Problem: Given a grid with non-negative numbers, find the path from top-left to bottom-right that minimizes the sum. We can only move right or down.

This is like unique paths but instead of counting paths, we’re minimizing cost.

State: dp[i][j] = minimum sum to reach cell (i, j)

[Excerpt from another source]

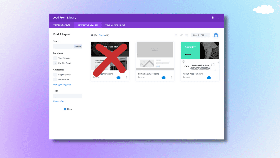Click cloud icon on Home Page Wireframe
Image resolution: width=280 pixels, height=158 pixels.
coord(164,77)
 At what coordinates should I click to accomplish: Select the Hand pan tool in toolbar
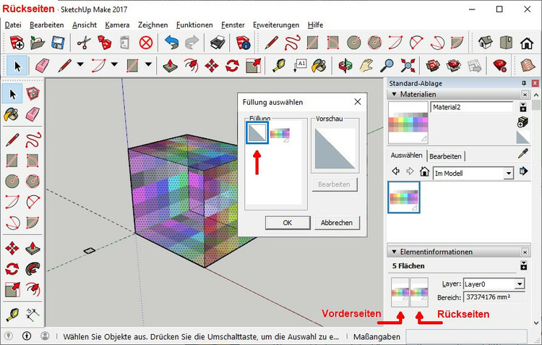coord(366,66)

function minPathSum(grid) {
  const m = grid.length, n = grid[0].length;
  for (let i = 0; i < m; i++) {
    for (let j = 0; j < n; j++) {
      if (i === 0 && j === 0) continue;     // starting cell
      const top = i > 0 ? grid[i - 1][j] : Infinity;
      const left = j > 0 ? grid[i][j - 1] : Infinity;
      grid[i][j] += Math.min(top, left);     // add cheaper path
    }
  }
  return grid[m - 1][n - 1];
}
// We modified the input grid in-place — O(1) extra space!
def min_path_sum(grid):
    m, n = len(grid), len(grid[0])
    for i in range(m):
        for j in range(n):
            if i == 0 and j == 0: continue   # starting cell
            top = grid[i - 1][j] if i > 0 else float('inf')
            left = grid[i][j - 1] if j > 0 else float('inf')
            grid[i][j] += min(top, left)      # add cheaper path
    return grid[m - 1][n - 1]
# We modified the input grid in-place — O(1) extra space!
static int minPathSum(int[][] grid) {
    int m = grid.length, n = grid[0].length;
    for (int i = 0; i < m; i++) {
        for (int j = 0; j < n; j++) {
            if (i == 0 && j == 0) continue;
            int top = i > 0 ? grid[i - 1][j] : Integer.MAX_VALUE;
            int left = j > 0 ? grid[i][j - 1] : Integer.MAX_VALUE;
            grid[i][j] += Math.min(top, left);
        }
    }
    return grid[m - 1][n - 1];
}
// We modified the input grid in-place — O(1) extra space!

The 2D DP Pattern

The pattern across all these problems:

  1. State needs two indices — two strings, grid row/col, two pointers into sequences
  2. Fill order is top-to-bottom, left-to-right — so dependencies are already computed
  3. Base cases fill the first row and first column (or the 0th row/column if we use padding)
  4. Answer is at dp[m][n] (or dp[m-1][n-1] depending on indexing)

Space optimization trick: If each row only depends on the previous row, we can use a 1D array and overwrite it as we go. This drops space from O(m*n) to O(n).